* Brief *
Only one stretch of the data should be retyped: the lines from the line containing "Electric Vans: Can" through the line containing "Añadir al carrito [button] (175, 2347)". Keep pictures out of it.

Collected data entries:
┌──

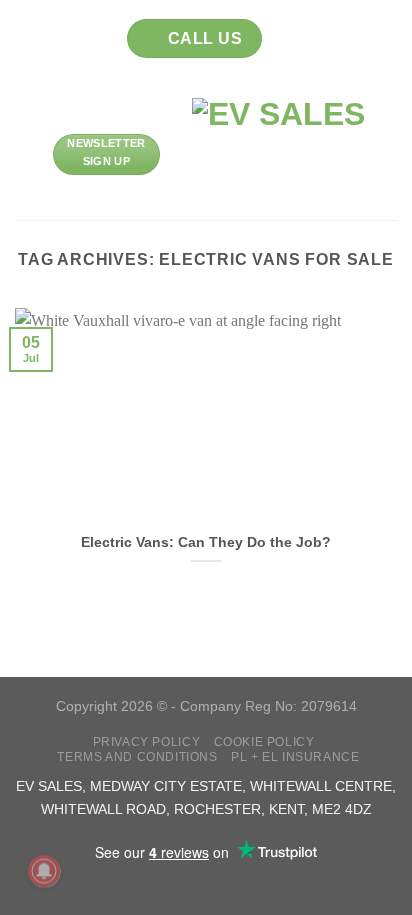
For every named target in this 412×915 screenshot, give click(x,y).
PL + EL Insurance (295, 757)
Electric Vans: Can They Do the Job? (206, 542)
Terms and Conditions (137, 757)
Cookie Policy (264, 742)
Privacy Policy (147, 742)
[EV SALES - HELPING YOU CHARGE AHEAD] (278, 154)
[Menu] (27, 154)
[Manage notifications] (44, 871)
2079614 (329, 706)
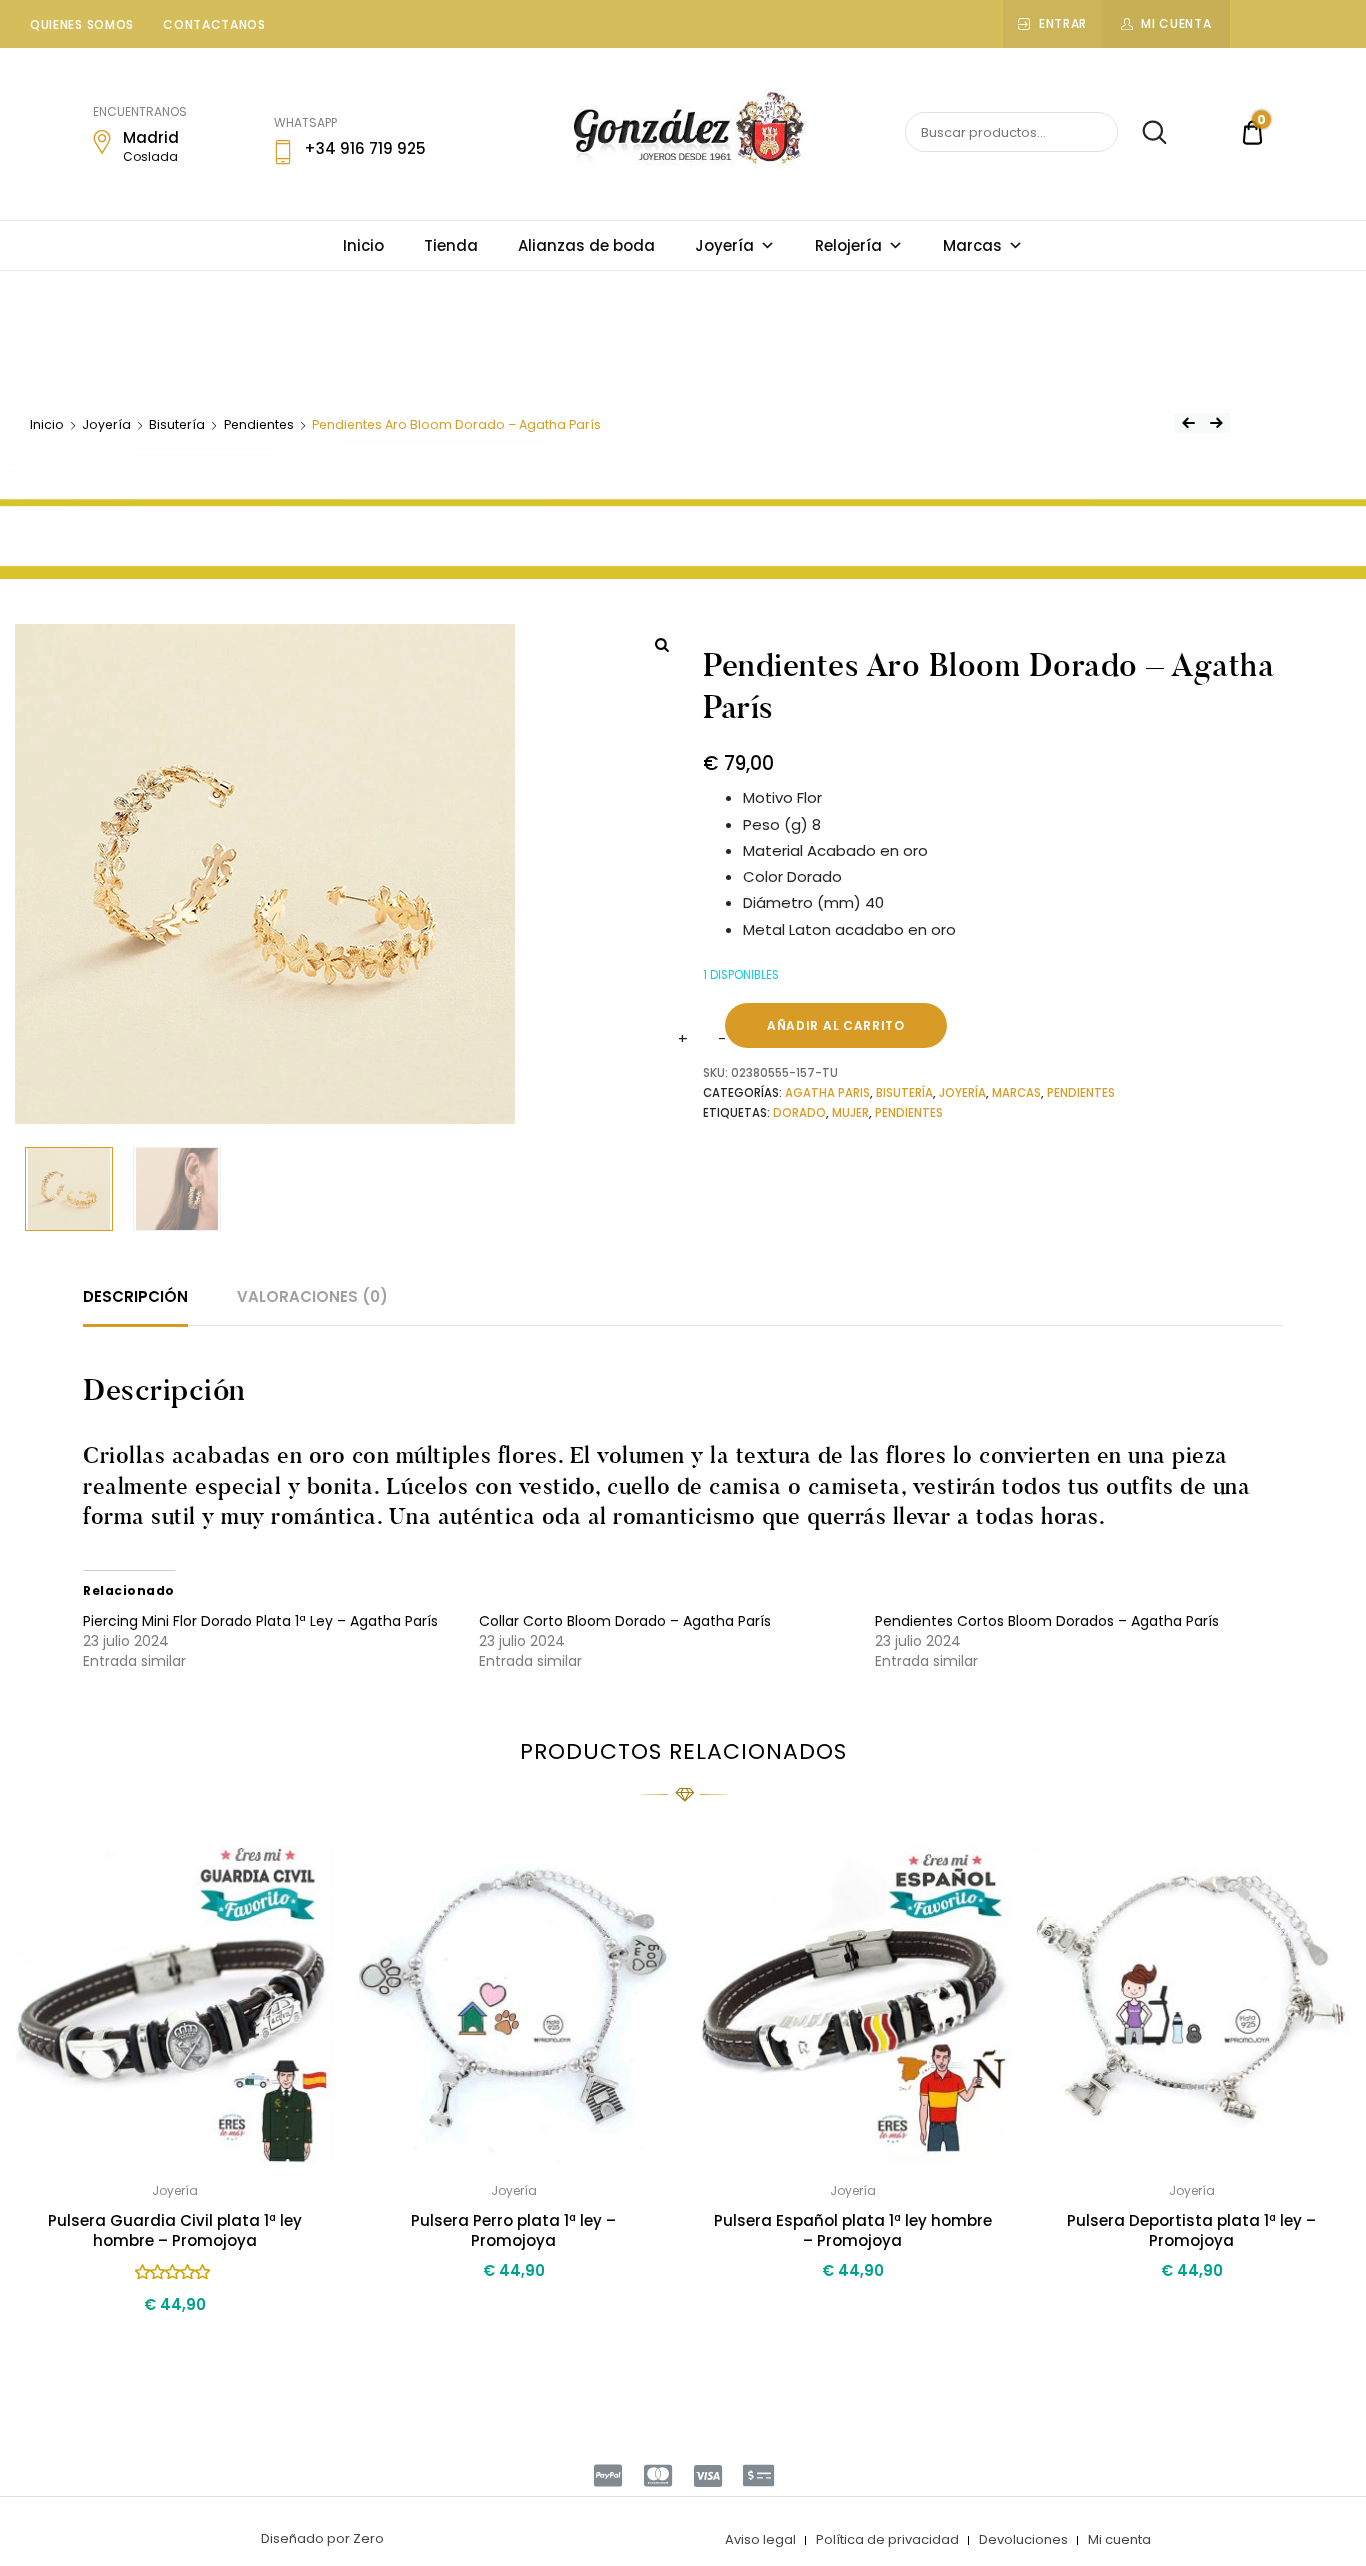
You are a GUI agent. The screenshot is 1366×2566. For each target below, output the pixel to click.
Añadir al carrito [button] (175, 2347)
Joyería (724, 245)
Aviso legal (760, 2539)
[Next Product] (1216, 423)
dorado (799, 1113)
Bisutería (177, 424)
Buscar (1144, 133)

└──

* Task output *
Electric Vans: Can They Do the Job? (206, 542)
Terms and Conditions (137, 757)
Cookie Policy (264, 742)
Privacy Policy (147, 742)
[EV SALES - HELPING YOU CHARGE AHEAD] (278, 154)
[Menu] (27, 154)
[Manage notifications] (44, 871)
2079614 (329, 706)
You are a GUI agent. The screenshot is 1366×2566. For each target below, output the pixel to click.
Añadir al carrito [button] (175, 2347)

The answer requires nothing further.